Bethany on the other side of the Jordan (John 10)

After a particularly difficult exchange with the Jews, Jesus escaped to the area on the eastern side of the Jordan River “to the place where John had been baptizing” (John 10:40). The name of this location is given in John 1:28 in the NIV as “Bethany on the other side of the Jordan“. Early pilgrims claimed that a place called Sapsaphas, north of the Dead Sea and east of the Jordan River, was the site at which Jesus was baptized and that a church there was dedicated to John the Baptist. Interestingly, the pilgrims also identified a hill in this vicinity as the point from which Elijah had been taken up to heaven in a chariot of fire (2 Kings 2:1-14), perhaps mistakenly associating the first Elijah with John the Baptist, who was commonly called the second Elijah (Matthew 11:14, 17:11-13, Luke 1:17). A place called Beth-abara (a possible variant name for Bethany) is shown on the sixth century mosaic Madaba map, where it is labeled “Ainon (spring) where now is Sapsaphas”.

Ancient Sapsaphas has been identified as Wadi el-Kharrar, a small riverbed slightly over 1,6 km long, 8 km north of the Dead Sea. Investigations there have located “Elijah’s hill” at Tell el-Kharrar at the beginning of the wadi, about 1,6 km from the Jordan River. Excavations at the hill have revealed three churches, three caves and three baptismal pools from the Roman and Byzantine periods. Approximately 302 m from the Jorda River there is indeed a church, identified by the excavators as the Church of Saint John the Baptist that was mentioned by the early pilgrims – the traditional site of Jesus’ baptism (John 1:29-34).
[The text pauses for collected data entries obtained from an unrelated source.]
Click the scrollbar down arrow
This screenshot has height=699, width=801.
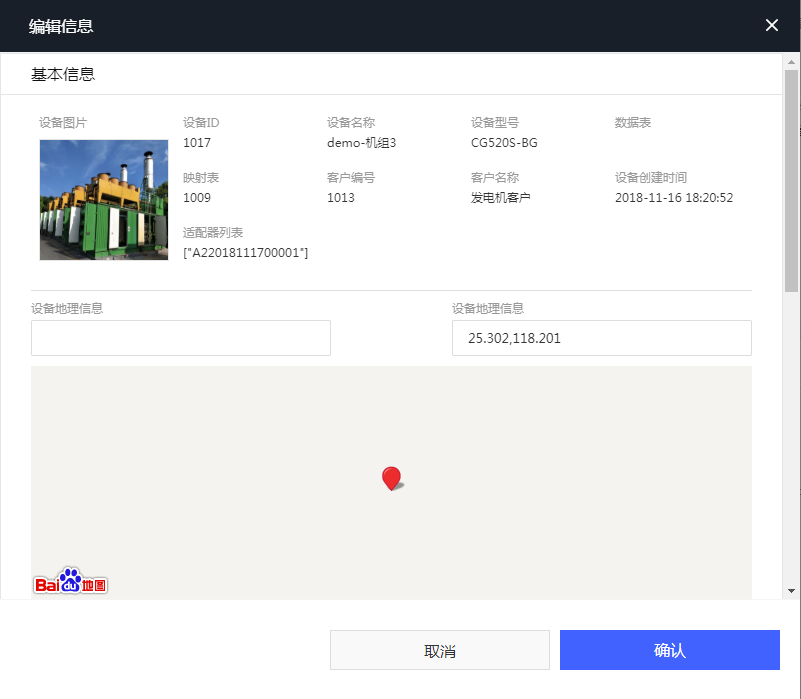coord(791,591)
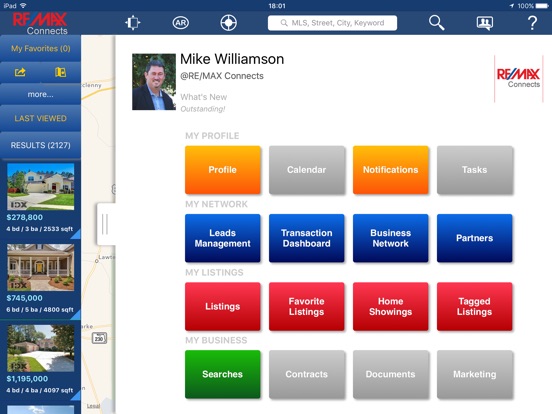The image size is (552, 414).
Task: Open the Searches tile
Action: [x=222, y=374]
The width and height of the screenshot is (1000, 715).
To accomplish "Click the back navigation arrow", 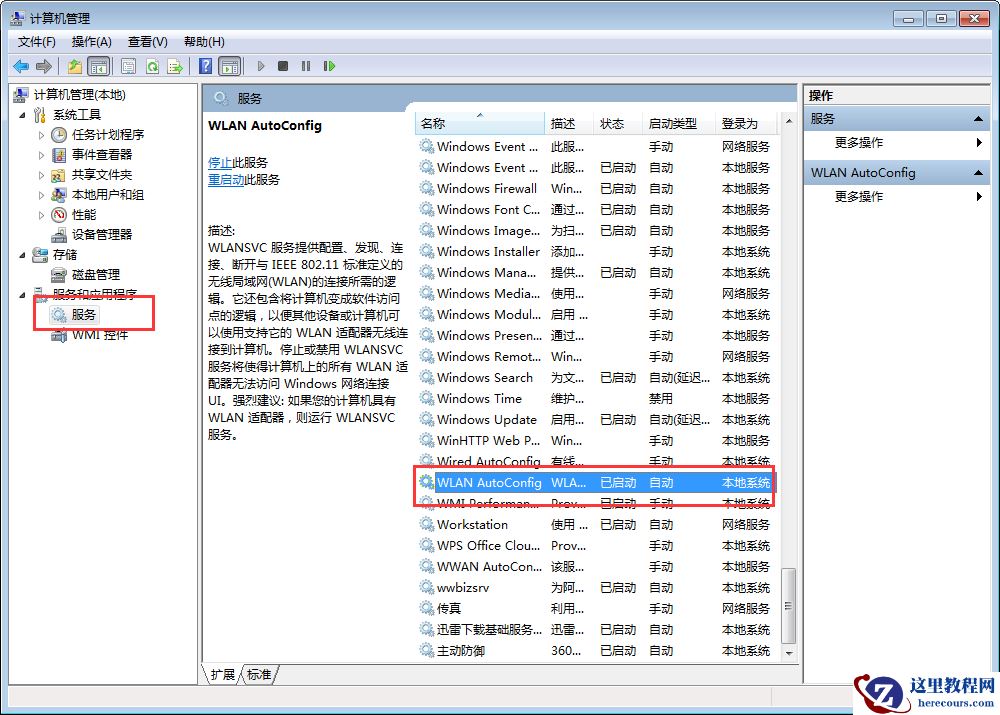I will pyautogui.click(x=19, y=66).
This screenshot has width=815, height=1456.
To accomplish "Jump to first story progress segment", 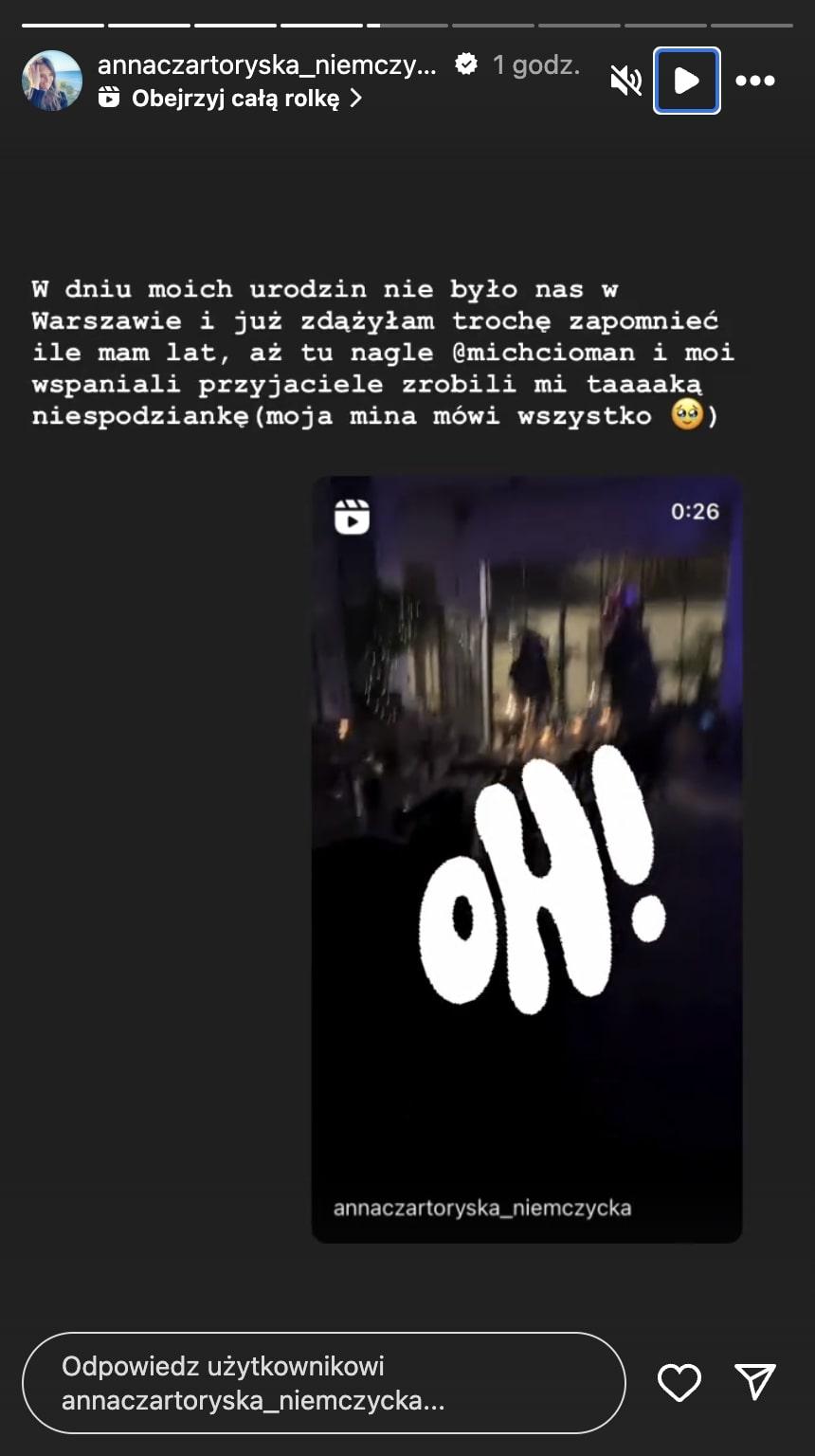I will pyautogui.click(x=63, y=26).
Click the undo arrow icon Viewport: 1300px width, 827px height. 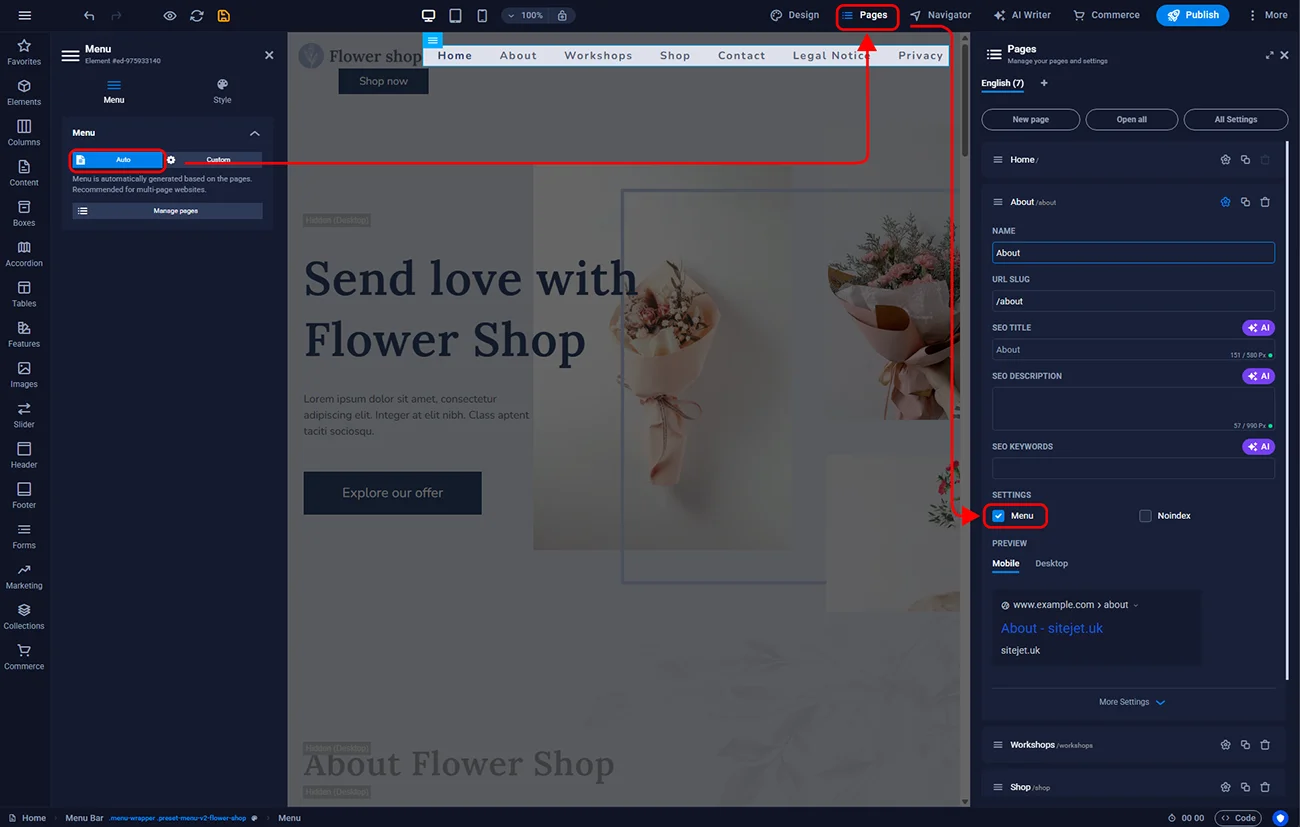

Other scholars have suggested that the term “Bethany” is rather to be identified with the region of Batanea in the northern Transjordan. This suggests that Bethany (“Bethany beyond the Jordan” on the map above) was a region, not a town. Some Jewish writings attest to possible linguistic links between the names Bethany and Batanea. In the generations immediately preceding Jesus’ birth, pious Jewish sects moved into this area, many of whom were anticipating the coming of God’s Anointed One from the north. That John the Baptist could have begun his ministry among or have been associated with one or more of these groups is not unreasonable.